INSTRUCTIONS FOR THE TASK: Search the material for the string "checkmark", then show every line where it turns up.

GIVEN INFORMATION:
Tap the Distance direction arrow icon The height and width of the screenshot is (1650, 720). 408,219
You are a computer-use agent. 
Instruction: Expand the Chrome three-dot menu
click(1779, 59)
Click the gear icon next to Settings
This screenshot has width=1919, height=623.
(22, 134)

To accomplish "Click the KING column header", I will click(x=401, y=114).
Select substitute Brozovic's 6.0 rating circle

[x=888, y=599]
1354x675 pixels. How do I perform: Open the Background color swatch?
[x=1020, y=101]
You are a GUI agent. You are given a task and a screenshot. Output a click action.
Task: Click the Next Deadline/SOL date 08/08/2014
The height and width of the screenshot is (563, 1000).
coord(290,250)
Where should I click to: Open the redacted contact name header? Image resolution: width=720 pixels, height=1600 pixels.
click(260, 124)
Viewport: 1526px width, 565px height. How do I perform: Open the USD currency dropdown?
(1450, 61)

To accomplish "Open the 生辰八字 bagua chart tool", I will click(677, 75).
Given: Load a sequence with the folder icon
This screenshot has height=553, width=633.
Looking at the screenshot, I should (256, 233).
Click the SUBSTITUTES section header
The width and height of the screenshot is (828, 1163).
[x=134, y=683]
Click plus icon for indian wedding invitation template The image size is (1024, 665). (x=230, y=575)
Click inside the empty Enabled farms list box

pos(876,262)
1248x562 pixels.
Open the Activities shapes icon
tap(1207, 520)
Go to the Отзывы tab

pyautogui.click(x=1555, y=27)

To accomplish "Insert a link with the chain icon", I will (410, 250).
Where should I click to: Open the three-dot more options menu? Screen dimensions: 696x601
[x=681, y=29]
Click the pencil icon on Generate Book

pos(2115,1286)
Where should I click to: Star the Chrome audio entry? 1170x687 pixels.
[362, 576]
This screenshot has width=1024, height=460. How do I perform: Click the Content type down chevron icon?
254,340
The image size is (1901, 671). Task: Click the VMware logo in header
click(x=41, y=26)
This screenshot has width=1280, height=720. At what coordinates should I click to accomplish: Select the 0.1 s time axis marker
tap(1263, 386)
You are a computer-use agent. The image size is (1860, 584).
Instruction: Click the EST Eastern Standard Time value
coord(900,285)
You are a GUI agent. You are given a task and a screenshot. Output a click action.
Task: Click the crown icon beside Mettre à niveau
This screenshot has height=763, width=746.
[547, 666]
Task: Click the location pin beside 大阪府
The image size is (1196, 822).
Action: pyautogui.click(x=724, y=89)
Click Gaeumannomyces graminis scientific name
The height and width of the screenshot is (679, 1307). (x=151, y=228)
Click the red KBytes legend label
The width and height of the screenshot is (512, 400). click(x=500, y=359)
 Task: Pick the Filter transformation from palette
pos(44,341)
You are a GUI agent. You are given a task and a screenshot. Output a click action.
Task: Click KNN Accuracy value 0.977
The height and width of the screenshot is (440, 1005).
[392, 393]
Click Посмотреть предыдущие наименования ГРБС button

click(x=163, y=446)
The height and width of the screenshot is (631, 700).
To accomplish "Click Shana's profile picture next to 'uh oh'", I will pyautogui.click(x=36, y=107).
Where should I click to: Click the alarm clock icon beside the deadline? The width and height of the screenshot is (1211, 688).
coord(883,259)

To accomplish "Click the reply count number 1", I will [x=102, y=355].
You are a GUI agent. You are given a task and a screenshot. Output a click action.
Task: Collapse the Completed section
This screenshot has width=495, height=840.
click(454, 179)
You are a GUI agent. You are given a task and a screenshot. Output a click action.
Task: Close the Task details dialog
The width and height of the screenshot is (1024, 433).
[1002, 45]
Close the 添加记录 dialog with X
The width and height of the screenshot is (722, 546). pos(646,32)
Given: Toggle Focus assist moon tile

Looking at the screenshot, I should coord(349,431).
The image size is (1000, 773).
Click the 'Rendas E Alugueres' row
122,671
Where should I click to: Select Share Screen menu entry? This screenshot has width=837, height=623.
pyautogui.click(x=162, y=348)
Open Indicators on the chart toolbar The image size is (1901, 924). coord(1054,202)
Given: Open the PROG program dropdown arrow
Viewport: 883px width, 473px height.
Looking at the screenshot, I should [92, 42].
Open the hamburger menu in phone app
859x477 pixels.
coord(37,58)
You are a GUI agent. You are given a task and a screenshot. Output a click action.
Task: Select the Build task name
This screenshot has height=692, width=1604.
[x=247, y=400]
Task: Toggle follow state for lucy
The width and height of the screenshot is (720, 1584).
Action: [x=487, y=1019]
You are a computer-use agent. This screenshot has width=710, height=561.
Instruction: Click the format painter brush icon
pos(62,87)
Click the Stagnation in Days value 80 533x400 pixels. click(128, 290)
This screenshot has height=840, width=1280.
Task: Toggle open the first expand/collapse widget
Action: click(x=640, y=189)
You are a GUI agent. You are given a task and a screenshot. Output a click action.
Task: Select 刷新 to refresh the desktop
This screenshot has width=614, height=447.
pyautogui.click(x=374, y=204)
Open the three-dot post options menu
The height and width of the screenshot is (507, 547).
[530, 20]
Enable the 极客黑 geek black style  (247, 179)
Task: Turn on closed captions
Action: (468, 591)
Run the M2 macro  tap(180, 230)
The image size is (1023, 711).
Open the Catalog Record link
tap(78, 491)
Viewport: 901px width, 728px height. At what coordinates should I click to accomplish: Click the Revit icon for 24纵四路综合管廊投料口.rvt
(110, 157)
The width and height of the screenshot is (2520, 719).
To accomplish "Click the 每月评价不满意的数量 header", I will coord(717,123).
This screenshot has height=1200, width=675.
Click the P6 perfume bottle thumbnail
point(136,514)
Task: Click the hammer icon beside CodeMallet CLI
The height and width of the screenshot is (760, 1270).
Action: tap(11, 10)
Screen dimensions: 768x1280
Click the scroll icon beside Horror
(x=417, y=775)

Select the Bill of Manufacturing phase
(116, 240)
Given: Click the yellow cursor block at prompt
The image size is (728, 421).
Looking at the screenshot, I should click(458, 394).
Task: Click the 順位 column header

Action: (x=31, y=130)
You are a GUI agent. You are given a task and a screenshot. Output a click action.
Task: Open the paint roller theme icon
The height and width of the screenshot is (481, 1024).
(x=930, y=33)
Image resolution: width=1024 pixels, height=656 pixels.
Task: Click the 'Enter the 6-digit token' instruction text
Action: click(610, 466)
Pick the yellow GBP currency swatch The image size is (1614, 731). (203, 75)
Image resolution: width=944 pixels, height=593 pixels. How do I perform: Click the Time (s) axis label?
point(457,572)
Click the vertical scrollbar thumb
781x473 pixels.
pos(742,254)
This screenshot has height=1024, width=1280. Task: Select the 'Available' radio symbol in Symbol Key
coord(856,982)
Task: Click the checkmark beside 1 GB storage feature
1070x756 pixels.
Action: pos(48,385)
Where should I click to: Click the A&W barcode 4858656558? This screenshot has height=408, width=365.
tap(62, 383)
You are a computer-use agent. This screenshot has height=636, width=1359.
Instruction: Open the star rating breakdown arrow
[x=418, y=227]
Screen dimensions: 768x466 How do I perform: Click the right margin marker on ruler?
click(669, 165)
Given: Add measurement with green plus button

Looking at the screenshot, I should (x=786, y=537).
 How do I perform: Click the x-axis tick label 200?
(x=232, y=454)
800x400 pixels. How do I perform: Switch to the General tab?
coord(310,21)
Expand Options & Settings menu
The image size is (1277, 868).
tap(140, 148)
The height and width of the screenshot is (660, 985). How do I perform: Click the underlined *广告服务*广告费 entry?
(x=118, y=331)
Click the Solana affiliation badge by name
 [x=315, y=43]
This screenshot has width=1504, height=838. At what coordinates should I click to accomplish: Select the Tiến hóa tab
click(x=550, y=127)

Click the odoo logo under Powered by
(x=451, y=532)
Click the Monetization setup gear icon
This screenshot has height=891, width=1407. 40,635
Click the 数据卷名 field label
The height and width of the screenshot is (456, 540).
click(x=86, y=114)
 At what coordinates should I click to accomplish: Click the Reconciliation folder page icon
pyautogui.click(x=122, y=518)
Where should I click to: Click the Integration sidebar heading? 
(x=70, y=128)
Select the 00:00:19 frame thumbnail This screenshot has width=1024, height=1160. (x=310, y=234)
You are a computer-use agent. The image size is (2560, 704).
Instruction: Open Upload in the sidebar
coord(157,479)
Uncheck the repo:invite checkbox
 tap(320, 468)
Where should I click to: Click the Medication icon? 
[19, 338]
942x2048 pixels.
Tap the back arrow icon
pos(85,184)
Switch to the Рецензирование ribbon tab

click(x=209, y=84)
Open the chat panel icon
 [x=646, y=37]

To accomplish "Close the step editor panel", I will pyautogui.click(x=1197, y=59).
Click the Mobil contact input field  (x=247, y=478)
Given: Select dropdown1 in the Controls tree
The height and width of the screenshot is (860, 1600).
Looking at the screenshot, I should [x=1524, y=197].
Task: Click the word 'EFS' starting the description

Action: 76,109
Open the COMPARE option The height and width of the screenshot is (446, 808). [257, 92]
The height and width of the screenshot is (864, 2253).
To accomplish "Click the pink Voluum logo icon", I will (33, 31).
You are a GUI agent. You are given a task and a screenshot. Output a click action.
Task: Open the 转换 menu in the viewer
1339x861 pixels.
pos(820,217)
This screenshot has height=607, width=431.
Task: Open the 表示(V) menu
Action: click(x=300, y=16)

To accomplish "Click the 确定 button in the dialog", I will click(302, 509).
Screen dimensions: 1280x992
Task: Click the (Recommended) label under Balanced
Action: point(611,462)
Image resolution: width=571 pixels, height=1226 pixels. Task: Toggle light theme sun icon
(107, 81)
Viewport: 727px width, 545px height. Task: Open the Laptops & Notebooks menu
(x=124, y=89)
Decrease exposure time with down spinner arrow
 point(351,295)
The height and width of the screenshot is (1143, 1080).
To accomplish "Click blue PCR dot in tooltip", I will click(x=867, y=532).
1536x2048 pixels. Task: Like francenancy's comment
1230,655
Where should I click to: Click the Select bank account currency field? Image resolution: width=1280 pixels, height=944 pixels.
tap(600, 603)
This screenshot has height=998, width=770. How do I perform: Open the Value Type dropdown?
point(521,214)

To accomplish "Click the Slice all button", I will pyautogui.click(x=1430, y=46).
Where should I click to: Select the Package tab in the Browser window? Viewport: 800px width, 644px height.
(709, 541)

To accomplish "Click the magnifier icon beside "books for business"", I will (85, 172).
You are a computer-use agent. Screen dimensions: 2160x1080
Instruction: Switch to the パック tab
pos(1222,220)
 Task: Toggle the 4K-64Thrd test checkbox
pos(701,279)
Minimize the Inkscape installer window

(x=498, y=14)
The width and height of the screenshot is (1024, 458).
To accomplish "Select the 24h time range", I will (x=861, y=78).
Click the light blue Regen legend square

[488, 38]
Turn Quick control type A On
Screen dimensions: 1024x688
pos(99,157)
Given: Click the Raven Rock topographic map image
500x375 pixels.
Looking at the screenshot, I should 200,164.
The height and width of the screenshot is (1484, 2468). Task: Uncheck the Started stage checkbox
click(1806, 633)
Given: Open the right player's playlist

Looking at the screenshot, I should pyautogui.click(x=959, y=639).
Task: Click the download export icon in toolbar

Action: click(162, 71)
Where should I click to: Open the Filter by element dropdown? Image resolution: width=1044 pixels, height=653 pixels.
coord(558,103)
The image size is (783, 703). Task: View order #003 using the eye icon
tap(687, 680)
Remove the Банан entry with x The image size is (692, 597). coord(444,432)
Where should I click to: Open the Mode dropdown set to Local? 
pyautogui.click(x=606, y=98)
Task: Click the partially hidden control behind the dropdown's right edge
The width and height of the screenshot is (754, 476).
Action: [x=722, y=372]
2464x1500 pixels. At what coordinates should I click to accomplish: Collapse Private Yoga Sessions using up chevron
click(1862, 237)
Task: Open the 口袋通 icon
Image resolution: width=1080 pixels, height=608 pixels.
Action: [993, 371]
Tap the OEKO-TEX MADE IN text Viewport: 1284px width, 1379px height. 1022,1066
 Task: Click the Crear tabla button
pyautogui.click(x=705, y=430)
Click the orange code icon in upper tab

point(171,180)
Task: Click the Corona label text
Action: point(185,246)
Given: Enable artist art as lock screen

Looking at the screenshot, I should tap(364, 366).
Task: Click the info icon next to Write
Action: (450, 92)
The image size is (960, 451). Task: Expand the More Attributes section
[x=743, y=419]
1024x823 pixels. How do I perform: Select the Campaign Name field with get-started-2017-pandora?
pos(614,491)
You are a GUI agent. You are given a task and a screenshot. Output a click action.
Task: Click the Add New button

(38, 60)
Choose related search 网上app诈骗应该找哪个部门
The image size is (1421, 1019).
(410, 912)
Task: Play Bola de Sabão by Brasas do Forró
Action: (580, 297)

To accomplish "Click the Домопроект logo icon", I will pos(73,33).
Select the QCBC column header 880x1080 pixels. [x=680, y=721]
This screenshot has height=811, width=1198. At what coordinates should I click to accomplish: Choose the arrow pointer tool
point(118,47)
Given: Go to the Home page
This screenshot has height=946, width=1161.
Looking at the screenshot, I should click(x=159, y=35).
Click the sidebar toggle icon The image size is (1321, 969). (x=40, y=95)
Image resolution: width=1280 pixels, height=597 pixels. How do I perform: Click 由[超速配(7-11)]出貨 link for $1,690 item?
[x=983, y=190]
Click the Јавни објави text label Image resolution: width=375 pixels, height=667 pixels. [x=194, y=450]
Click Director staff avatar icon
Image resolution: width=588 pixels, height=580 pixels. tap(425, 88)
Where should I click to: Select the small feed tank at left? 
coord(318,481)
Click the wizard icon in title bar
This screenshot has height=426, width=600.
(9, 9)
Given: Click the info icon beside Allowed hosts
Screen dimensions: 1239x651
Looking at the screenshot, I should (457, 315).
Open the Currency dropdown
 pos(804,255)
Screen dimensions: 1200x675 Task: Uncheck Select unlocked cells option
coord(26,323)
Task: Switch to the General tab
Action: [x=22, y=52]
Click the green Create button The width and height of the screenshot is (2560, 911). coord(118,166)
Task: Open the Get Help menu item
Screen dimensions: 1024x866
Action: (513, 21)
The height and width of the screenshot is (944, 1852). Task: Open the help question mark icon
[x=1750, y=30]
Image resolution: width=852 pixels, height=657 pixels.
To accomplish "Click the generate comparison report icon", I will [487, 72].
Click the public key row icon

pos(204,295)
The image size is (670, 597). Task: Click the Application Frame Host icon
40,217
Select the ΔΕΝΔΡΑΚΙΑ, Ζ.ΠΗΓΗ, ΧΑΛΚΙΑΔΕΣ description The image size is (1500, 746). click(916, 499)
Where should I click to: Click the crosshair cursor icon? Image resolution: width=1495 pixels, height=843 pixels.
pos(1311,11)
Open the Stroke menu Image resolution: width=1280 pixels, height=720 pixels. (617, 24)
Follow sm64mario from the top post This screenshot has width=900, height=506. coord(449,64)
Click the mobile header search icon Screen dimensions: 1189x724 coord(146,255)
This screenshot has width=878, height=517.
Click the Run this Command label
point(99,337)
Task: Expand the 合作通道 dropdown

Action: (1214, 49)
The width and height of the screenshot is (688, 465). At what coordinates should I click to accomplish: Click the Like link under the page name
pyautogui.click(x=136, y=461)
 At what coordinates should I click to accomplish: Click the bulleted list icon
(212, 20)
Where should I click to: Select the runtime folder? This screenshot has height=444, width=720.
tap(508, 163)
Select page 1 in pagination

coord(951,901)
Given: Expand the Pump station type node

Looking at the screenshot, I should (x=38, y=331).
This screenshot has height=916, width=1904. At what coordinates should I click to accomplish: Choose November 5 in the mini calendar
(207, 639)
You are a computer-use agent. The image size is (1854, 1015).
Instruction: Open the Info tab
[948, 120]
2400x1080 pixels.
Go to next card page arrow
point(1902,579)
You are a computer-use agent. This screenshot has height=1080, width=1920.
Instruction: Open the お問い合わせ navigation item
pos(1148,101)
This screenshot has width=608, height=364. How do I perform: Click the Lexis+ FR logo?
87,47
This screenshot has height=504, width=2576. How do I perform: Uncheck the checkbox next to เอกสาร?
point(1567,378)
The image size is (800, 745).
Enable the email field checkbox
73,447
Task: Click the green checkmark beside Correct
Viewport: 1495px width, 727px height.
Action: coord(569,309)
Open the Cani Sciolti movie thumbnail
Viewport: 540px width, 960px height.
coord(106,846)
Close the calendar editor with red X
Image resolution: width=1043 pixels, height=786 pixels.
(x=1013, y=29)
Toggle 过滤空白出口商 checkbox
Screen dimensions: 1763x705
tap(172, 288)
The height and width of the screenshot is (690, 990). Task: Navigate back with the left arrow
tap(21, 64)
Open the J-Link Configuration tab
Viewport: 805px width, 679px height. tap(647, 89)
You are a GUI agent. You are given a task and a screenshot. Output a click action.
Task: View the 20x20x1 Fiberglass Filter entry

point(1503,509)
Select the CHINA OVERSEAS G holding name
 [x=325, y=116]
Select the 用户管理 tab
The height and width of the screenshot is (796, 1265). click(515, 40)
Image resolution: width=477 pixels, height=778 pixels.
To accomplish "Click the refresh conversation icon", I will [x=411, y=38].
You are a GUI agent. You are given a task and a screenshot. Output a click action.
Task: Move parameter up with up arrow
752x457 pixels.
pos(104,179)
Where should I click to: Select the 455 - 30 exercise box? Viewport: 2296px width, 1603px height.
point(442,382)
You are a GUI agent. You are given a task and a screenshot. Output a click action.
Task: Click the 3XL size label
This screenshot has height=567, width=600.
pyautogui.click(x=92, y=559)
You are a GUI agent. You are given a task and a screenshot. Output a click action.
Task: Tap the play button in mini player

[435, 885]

WRITTEN REPLY:
Task: Click the checkmark beside 1 GB storage feature
Task: Click the green checkmark beside Correct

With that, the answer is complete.